Let's see what that means.
Linear Voltage regulators work like this:
They use an internal transistor as an "adjustable resistor", which they always adjust so that, given the current drawn at the output, the voltage dropped over the resistor is such that the desired output voltage is kept.
In other words: they're designed so that the difference in energy per charge (electron) in the voltage difference between in- and output is converted to heat.
That gives us the very simple formula of the power converted to heat:
$$P_\text{linear reg., heat} = \left(V_\text{out}-V_\text{in}\right)\cdot I_\text{out}\text.$$
In your case: 11 to 16 V drop × 50 mA current = 550 mW to 800 mW idle power.
Go into your data sheet, look for "thermal specifications" or similar, look for "thermal resistance". Look for your package variant.
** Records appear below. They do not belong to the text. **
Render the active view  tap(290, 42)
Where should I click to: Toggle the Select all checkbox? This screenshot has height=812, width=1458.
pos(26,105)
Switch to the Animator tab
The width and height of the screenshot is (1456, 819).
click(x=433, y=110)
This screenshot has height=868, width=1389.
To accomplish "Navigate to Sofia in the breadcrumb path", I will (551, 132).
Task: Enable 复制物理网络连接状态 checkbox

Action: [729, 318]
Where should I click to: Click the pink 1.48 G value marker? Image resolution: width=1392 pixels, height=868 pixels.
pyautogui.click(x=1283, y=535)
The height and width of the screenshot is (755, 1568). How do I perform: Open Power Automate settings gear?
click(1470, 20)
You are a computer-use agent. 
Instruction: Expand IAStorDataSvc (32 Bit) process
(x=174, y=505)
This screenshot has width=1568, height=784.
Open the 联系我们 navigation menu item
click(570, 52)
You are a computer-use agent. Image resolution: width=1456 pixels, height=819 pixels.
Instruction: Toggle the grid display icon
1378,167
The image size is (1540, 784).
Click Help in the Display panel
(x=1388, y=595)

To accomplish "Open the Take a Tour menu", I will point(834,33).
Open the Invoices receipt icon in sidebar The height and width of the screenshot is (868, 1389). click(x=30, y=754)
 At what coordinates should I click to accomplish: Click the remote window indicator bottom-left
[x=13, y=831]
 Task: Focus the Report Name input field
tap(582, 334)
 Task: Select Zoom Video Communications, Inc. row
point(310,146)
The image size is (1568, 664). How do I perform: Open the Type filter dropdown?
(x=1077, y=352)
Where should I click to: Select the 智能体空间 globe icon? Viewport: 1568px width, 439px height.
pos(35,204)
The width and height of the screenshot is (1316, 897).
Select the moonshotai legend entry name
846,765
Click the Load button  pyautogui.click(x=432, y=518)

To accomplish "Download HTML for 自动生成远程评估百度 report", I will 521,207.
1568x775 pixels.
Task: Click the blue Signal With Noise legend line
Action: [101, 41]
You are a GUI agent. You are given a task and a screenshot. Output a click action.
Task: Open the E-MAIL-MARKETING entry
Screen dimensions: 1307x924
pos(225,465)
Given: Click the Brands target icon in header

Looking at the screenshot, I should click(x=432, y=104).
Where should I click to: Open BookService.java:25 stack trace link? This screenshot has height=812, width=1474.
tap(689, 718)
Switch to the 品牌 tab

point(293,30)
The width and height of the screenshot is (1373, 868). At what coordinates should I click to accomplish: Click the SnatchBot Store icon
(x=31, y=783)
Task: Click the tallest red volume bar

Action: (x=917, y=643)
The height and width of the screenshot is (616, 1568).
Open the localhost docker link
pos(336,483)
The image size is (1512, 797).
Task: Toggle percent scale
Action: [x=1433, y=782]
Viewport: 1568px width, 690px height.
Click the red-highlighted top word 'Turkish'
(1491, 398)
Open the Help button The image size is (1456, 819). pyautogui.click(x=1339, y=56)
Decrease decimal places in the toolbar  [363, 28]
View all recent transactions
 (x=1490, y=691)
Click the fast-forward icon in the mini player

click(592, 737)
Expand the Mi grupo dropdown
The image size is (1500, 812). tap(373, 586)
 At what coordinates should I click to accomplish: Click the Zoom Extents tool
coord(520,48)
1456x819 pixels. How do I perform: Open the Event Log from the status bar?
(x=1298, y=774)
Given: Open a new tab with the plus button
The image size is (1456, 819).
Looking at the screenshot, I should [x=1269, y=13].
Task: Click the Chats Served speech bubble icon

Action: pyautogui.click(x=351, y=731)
If you've got a heat sink attached to some part of your chip, look for the resistance junction-to-that-part, add the thermal resistance of the heatsink, and multiply with the power converted to heat.
You sadly didn't specify the package variant, so I'm assuming SOT-23-5. That's got a junction-to-ambient thermal resistance of 235°C/W, so 550 mW will heat it up by more than 100°C. Yowza!
So, clearly, this was a bit of a design mistake:
- When dropping reliably high voltage differences, the way to go is usually a switch-mode regulator. Linear regulators "burn" all the voltage difference between in- and output. Switch-mode regulators just store energy and deliver at a different voltage than the input – which means you have a bit of losses here and there, but not "burn all the energy per electron that's in the input voltage-output voltage".
- You didn't calculate how much power you'll be converting to heat in your linear voltage regulator, and thus didn't use one where you could have attached a sufficiently sized heat sink.